Start of DATA PROVIDED
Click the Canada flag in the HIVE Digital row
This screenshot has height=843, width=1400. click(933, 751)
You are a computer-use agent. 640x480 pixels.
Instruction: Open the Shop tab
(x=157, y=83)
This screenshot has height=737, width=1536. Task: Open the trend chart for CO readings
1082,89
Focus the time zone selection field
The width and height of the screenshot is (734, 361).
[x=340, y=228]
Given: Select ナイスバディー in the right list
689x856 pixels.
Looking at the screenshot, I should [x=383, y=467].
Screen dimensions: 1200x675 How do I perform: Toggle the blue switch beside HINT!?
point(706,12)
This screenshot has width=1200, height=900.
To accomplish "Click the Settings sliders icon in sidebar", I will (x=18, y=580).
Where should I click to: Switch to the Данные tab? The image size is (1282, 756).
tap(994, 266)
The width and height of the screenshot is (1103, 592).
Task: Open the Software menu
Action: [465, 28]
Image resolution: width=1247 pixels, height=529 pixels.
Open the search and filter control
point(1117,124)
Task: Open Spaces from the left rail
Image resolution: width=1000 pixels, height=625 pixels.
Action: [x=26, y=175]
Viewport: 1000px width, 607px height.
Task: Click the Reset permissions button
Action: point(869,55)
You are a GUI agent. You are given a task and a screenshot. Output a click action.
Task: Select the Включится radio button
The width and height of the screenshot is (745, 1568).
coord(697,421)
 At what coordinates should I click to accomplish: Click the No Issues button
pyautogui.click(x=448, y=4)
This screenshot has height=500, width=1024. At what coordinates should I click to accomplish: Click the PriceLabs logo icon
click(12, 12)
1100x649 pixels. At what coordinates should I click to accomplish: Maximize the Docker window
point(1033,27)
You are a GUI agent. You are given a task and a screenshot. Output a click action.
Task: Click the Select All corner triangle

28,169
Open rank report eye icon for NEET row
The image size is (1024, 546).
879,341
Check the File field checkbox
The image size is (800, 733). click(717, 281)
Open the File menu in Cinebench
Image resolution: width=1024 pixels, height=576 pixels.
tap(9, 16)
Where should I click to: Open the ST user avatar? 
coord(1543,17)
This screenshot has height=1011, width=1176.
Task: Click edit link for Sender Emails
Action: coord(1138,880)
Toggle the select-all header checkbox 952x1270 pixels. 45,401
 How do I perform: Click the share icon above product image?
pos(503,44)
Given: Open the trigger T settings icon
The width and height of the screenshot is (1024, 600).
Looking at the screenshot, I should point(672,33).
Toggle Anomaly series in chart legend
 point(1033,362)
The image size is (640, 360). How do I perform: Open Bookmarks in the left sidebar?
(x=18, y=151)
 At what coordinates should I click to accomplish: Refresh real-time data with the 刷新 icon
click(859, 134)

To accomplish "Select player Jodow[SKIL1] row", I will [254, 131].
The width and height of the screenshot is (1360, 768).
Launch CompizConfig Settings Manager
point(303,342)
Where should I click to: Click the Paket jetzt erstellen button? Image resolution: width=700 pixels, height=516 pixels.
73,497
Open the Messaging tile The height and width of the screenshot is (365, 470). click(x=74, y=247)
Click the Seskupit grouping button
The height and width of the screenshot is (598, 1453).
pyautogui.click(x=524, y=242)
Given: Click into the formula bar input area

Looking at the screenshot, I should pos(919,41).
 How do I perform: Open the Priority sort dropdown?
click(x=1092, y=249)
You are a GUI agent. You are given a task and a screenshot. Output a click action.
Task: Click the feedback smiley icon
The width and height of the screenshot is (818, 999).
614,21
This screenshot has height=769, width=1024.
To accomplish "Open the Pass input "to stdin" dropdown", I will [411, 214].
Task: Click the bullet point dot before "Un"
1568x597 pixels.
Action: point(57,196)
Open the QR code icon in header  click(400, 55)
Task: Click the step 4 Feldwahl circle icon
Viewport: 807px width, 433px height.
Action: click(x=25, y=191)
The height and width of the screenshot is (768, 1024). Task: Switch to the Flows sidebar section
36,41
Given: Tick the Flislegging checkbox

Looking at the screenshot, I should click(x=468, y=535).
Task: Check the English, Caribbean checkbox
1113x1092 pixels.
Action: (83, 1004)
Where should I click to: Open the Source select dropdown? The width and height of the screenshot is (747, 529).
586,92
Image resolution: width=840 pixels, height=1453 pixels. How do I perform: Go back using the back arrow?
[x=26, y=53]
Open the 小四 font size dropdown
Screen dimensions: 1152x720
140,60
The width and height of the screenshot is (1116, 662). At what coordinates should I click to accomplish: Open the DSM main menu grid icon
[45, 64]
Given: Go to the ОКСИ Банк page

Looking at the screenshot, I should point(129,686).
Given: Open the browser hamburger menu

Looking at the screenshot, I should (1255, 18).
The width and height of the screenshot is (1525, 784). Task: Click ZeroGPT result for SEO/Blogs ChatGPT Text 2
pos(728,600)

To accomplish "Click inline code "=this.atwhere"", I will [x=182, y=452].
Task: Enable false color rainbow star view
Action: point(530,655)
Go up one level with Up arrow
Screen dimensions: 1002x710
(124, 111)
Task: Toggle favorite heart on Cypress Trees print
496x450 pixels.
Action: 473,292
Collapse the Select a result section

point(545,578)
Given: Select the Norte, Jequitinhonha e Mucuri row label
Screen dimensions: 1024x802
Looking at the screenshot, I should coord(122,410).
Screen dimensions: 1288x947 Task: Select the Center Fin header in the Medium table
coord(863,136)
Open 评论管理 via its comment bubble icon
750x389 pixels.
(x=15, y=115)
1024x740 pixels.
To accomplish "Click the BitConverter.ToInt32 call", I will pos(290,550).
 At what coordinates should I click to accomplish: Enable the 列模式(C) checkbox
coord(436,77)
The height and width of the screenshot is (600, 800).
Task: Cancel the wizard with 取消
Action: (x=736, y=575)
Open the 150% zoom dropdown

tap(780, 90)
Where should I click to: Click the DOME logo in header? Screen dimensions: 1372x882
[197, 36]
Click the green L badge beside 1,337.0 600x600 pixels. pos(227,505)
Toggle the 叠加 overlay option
End of DATA PROVIDED
> [DIRECTIONS FOR THIS TASK]:
Extract every record and return it verbatim.

> [ANSWER FOR THIS EXERCISE]:
Click the Canada flag in the HIVE Digital row
This screenshot has height=843, width=1400. click(933, 751)
You are a computer-use agent. 640x480 pixels.
Instruction: Open the Shop tab
(x=157, y=83)
This screenshot has height=737, width=1536. Task: Open the trend chart for CO readings
1082,89
Focus the time zone selection field
The width and height of the screenshot is (734, 361).
[x=340, y=228]
Given: Select ナイスバディー in the right list
689x856 pixels.
Looking at the screenshot, I should [x=383, y=467].
Screen dimensions: 1200x675 How do I perform: Toggle the blue switch beside HINT!?
point(706,12)
This screenshot has width=1200, height=900.
To accomplish "Click the Settings sliders icon in sidebar", I will (x=18, y=580).
Where should I click to: Switch to the Данные tab? The image size is (1282, 756).
tap(994, 266)
The width and height of the screenshot is (1103, 592).
Task: Open the Software menu
Action: [465, 28]
Image resolution: width=1247 pixels, height=529 pixels.
Open the search and filter control
point(1117,124)
Task: Open Spaces from the left rail
Image resolution: width=1000 pixels, height=625 pixels.
Action: [x=26, y=175]
Viewport: 1000px width, 607px height.
Task: Click the Reset permissions button
Action: point(869,55)
You are a GUI agent. You are given a task and a screenshot. Output a click action.
Task: Select the Включится radio button
The width and height of the screenshot is (745, 1568).
coord(697,421)
 At what coordinates should I click to accomplish: Click the No Issues button
pyautogui.click(x=448, y=4)
This screenshot has height=500, width=1024. At what coordinates should I click to accomplish: Click the PriceLabs logo icon
click(12, 12)
1100x649 pixels. At what coordinates should I click to accomplish: Maximize the Docker window
point(1033,27)
You are a GUI agent. You are given a task and a screenshot. Output a click action.
Task: Click the Select All corner triangle

28,169
Open rank report eye icon for NEET row
The image size is (1024, 546).
879,341
Check the File field checkbox
The image size is (800, 733). click(717, 281)
Open the File menu in Cinebench
Image resolution: width=1024 pixels, height=576 pixels.
tap(9, 16)
Where should I click to: Open the ST user avatar? 
coord(1543,17)
This screenshot has height=1011, width=1176.
Task: Click edit link for Sender Emails
Action: coord(1138,880)
Toggle the select-all header checkbox 952x1270 pixels. 45,401
 How do I perform: Click the share icon above product image?
pos(503,44)
Given: Open the trigger T settings icon
The width and height of the screenshot is (1024, 600).
Looking at the screenshot, I should point(672,33).
Toggle Anomaly series in chart legend
 point(1033,362)
The image size is (640, 360). How do I perform: Open Bookmarks in the left sidebar?
(x=18, y=151)
 At what coordinates should I click to accomplish: Refresh real-time data with the 刷新 icon
click(859, 134)

To accomplish "Select player Jodow[SKIL1] row", I will [254, 131].
The width and height of the screenshot is (1360, 768).
Launch CompizConfig Settings Manager
point(303,342)
Where should I click to: Click the Paket jetzt erstellen button? Image resolution: width=700 pixels, height=516 pixels.
73,497
Open the Messaging tile The height and width of the screenshot is (365, 470). click(x=74, y=247)
Click the Seskupit grouping button
The height and width of the screenshot is (598, 1453).
pyautogui.click(x=524, y=242)
Given: Click into the formula bar input area

Looking at the screenshot, I should pos(919,41).
 How do I perform: Open the Priority sort dropdown?
click(x=1092, y=249)
You are a GUI agent. You are given a task and a screenshot. Output a click action.
Task: Click the feedback smiley icon
The width and height of the screenshot is (818, 999).
614,21
This screenshot has height=769, width=1024.
To accomplish "Open the Pass input "to stdin" dropdown", I will [411, 214].
Task: Click the bullet point dot before "Un"
1568x597 pixels.
Action: point(57,196)
Open the QR code icon in header  click(400, 55)
Task: Click the step 4 Feldwahl circle icon
Viewport: 807px width, 433px height.
Action: click(x=25, y=191)
The height and width of the screenshot is (768, 1024). Task: Switch to the Flows sidebar section
36,41
Given: Tick the Flislegging checkbox

Looking at the screenshot, I should click(x=468, y=535).
Task: Check the English, Caribbean checkbox
1113x1092 pixels.
Action: (83, 1004)
Where should I click to: Open the Source select dropdown? The width and height of the screenshot is (747, 529).
586,92
Image resolution: width=840 pixels, height=1453 pixels. How do I perform: Go back using the back arrow?
[x=26, y=53]
Open the 小四 font size dropdown
Screen dimensions: 1152x720
140,60
The width and height of the screenshot is (1116, 662). At what coordinates should I click to accomplish: Open the DSM main menu grid icon
[45, 64]
Given: Go to the ОКСИ Банк page

Looking at the screenshot, I should point(129,686).
Given: Open the browser hamburger menu

Looking at the screenshot, I should (1255, 18).
The width and height of the screenshot is (1525, 784). Task: Click ZeroGPT result for SEO/Blogs ChatGPT Text 2
pos(728,600)

To accomplish "Click inline code "=this.atwhere"", I will [x=182, y=452].
Task: Enable false color rainbow star view
Action: point(530,655)
Go up one level with Up arrow
Screen dimensions: 1002x710
(124, 111)
Task: Toggle favorite heart on Cypress Trees print
496x450 pixels.
Action: 473,292
Collapse the Select a result section

point(545,578)
Given: Select the Norte, Jequitinhonha e Mucuri row label
Screen dimensions: 1024x802
Looking at the screenshot, I should coord(122,410).
Screen dimensions: 1288x947 Task: Select the Center Fin header in the Medium table
coord(863,136)
Open 评论管理 via its comment bubble icon
750x389 pixels.
(x=15, y=115)
1024x740 pixels.
To accomplish "Click the BitConverter.ToInt32 call", I will pos(290,550).
 At what coordinates should I click to accomplish: Enable the 列模式(C) checkbox
coord(436,77)
The height and width of the screenshot is (600, 800).
Task: Cancel the wizard with 取消
Action: (x=736, y=575)
Open the 150% zoom dropdown

tap(780, 90)
Where should I click to: Click the DOME logo in header? Screen dimensions: 1372x882
[197, 36]
Click the green L badge beside 1,337.0 600x600 pixels. pos(227,505)
Toggle the 叠加 overlay option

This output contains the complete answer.